Washington, D.C. 20549

RULE 24F-2 NOTICE FOR
DEAN WITTER SELECT EQUITY TRUST
TELECOMMUNICATIONS PORTFOLIO SERIES 1
Registration Number 33-49737

February 27, 1995

            Pursuant to Regulation 270.24f-2 ("Rule 24f-2")
promulgated under the Investment Company Act of 1940, as
amended, Dean Witter Reynolds Inc., as Sponsor of the above-
captioned trust (the "Trust"), a unit investment trust which
elected to register an indefinite number of units in accordance
with Rule 24f-2, hereby submits the notice and information
required by Rule 24f-2:

            (i)  The period for which this notice is filed is the
period beginning on and including July 1, 1994 and ending on
and including December 31, 1994 (the "Period").

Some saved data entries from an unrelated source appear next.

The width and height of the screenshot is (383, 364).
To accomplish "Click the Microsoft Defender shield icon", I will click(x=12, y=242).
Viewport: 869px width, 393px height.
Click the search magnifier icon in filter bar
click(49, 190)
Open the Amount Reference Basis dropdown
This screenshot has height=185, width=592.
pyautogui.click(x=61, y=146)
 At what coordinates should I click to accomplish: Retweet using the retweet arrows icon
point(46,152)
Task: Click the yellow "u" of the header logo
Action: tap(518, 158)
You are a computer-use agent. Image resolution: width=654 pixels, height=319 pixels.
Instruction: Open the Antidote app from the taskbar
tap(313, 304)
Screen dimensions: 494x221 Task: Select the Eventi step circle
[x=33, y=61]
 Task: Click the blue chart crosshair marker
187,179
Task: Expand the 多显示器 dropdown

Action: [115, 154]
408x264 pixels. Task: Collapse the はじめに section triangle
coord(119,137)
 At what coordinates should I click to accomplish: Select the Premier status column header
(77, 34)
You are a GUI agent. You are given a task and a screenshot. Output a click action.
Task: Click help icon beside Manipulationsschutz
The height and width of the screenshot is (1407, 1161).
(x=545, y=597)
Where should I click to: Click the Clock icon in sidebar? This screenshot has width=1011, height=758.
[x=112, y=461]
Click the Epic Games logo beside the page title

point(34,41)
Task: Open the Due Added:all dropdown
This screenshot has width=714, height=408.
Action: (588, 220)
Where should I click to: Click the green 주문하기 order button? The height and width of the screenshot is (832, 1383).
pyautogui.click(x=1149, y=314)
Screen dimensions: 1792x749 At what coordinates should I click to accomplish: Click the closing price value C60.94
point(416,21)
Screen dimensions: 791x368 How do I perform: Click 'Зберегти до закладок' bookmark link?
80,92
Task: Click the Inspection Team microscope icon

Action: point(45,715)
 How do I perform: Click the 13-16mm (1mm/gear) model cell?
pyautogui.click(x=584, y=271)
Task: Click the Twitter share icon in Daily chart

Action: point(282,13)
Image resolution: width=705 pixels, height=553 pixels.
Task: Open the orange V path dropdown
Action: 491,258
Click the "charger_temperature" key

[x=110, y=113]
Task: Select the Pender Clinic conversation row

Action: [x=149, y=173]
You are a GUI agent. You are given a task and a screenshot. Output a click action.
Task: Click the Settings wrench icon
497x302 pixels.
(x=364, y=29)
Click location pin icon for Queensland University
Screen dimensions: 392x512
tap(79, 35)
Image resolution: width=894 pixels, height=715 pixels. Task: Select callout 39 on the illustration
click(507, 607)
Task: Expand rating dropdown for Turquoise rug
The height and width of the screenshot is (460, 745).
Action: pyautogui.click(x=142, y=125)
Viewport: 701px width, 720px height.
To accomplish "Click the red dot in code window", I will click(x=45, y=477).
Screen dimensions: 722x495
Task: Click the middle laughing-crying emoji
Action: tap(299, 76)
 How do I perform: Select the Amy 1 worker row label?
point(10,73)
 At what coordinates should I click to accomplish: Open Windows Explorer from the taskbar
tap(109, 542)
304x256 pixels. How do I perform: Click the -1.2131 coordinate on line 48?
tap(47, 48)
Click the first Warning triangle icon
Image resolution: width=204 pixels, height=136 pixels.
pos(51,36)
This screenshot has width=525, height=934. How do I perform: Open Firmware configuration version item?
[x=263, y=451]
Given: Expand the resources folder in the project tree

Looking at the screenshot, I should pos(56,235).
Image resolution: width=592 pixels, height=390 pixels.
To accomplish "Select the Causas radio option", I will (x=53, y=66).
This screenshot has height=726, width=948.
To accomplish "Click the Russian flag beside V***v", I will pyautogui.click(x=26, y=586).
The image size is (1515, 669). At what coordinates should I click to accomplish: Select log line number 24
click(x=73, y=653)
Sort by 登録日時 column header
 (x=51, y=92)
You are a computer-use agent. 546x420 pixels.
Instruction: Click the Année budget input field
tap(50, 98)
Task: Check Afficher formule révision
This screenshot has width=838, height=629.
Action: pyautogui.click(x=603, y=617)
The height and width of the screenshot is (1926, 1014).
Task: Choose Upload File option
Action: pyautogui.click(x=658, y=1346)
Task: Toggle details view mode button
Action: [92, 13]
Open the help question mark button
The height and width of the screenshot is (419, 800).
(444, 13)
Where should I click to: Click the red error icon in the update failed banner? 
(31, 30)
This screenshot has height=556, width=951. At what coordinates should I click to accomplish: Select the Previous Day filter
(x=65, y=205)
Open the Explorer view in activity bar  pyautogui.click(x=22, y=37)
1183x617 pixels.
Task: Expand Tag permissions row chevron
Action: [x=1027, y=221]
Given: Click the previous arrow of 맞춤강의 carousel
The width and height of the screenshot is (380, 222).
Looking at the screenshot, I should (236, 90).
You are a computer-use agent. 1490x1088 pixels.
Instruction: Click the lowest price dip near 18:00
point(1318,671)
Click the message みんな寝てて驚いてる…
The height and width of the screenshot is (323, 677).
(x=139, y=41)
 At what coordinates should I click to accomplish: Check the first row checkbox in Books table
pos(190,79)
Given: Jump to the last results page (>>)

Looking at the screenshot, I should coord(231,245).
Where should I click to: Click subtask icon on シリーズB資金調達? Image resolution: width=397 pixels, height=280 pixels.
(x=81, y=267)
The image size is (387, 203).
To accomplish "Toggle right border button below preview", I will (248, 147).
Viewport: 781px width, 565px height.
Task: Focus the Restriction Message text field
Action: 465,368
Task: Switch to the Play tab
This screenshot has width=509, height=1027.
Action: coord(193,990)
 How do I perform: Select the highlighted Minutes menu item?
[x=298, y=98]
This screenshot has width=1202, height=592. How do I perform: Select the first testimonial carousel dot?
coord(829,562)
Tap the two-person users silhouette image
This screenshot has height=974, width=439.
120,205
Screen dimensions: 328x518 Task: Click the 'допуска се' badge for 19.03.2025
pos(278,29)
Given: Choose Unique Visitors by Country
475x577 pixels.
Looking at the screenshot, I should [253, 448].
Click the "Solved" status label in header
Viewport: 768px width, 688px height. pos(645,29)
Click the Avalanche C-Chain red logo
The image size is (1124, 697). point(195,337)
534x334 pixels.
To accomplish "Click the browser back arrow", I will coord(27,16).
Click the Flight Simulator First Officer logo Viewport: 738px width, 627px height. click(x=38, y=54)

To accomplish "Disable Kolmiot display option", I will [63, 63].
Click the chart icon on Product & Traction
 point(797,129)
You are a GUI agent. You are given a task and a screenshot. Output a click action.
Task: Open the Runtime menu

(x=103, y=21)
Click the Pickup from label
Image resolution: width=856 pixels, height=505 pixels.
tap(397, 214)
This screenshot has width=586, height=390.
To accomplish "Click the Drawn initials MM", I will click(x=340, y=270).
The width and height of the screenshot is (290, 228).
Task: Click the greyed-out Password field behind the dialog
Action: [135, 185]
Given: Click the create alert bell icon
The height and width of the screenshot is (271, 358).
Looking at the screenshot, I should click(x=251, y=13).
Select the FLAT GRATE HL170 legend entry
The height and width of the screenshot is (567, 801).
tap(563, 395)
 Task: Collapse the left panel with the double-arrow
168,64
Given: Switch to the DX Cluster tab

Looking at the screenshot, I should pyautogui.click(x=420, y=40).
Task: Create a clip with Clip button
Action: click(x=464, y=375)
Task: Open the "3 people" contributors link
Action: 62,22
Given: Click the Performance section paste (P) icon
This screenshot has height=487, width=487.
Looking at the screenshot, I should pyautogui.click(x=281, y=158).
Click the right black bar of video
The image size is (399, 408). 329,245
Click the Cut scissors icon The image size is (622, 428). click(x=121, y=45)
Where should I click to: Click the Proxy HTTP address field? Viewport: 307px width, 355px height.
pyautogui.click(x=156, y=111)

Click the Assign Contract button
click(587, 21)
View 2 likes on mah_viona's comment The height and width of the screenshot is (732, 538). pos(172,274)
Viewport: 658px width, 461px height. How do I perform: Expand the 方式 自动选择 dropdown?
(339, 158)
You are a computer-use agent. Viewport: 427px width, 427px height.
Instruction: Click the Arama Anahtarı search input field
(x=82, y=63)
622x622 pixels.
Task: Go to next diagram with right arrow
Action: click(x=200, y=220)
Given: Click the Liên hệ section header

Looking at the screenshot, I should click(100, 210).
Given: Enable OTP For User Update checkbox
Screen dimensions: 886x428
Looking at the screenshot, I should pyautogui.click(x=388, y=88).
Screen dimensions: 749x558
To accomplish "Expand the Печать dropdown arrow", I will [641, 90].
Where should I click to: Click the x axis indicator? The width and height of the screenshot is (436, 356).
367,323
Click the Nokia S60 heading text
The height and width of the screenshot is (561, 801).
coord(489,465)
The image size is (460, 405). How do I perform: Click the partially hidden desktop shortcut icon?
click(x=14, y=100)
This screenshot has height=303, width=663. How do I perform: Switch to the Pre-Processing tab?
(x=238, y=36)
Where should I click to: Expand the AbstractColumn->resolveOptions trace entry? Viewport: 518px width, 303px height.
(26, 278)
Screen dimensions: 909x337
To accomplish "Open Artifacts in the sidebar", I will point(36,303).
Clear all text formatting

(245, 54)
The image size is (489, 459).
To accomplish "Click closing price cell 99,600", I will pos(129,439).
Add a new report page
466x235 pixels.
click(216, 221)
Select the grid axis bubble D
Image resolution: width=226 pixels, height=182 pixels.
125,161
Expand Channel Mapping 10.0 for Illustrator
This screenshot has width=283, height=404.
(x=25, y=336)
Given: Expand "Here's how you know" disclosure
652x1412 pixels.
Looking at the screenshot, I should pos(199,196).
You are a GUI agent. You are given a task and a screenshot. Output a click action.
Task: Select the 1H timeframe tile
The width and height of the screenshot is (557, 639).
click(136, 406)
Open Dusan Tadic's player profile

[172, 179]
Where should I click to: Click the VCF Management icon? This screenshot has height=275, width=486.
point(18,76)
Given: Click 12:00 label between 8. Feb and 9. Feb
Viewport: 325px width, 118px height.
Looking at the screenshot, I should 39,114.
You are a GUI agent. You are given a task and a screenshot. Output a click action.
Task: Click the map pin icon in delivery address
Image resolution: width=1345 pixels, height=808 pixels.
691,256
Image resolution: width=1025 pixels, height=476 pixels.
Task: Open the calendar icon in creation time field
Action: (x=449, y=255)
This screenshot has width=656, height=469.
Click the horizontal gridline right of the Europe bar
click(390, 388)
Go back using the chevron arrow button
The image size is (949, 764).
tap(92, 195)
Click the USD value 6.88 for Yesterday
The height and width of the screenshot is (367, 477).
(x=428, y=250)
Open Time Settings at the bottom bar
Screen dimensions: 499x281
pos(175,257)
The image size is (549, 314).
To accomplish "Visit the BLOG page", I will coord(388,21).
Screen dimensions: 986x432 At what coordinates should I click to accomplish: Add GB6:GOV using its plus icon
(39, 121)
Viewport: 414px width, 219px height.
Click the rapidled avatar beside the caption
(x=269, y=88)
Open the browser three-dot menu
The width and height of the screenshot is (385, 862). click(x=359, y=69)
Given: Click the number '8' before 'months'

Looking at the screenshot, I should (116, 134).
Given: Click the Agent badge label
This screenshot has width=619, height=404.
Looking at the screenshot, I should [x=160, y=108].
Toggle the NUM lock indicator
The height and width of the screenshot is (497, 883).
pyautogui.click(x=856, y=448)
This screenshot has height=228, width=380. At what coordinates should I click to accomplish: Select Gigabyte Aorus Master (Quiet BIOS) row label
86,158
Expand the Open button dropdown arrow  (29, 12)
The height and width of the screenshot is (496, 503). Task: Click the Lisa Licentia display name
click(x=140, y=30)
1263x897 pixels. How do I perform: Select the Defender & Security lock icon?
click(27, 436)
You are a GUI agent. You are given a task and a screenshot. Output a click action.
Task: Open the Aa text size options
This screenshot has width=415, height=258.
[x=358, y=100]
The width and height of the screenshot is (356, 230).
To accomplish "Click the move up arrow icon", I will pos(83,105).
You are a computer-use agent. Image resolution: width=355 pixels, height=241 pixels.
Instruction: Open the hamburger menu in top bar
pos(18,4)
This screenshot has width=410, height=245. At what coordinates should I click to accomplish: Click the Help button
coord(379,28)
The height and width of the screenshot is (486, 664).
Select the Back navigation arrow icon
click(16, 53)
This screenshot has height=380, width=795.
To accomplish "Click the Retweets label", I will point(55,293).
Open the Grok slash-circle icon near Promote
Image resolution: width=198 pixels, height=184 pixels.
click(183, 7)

           (ii)  The number or amount of securities of the same
class or series which have been registered under the Securities
Act of 1933, as amended, other than pursuant to Rule 24f-2 but
which remain unsold at the beginning of the Period was none.

          (iii)  The number or amount of securities registered
during the Period other than pursuant to Rule 24f-2 was none.

           (iv)  The number of securities sold during the Period
was 4,755,771.1

            (v)  Based on the number of securities referred to in
paragraph (iv) above, net of redemptions or repurchases
referred to in the footnote, the number of securities sold


___________________
1     Actual aggregate sale price for which securities were sold was
      $4,807,660.00, less actual aggregate price of securities redeemed or
      repurchased, 0, equals the net aggregate sale price of $4,807,660.00.

     A filing fee in the amount of $1,657.83 in respect of $4,807,660.00
      amount of securities has been included in this filing via wire
      transfer to the designated lock-box.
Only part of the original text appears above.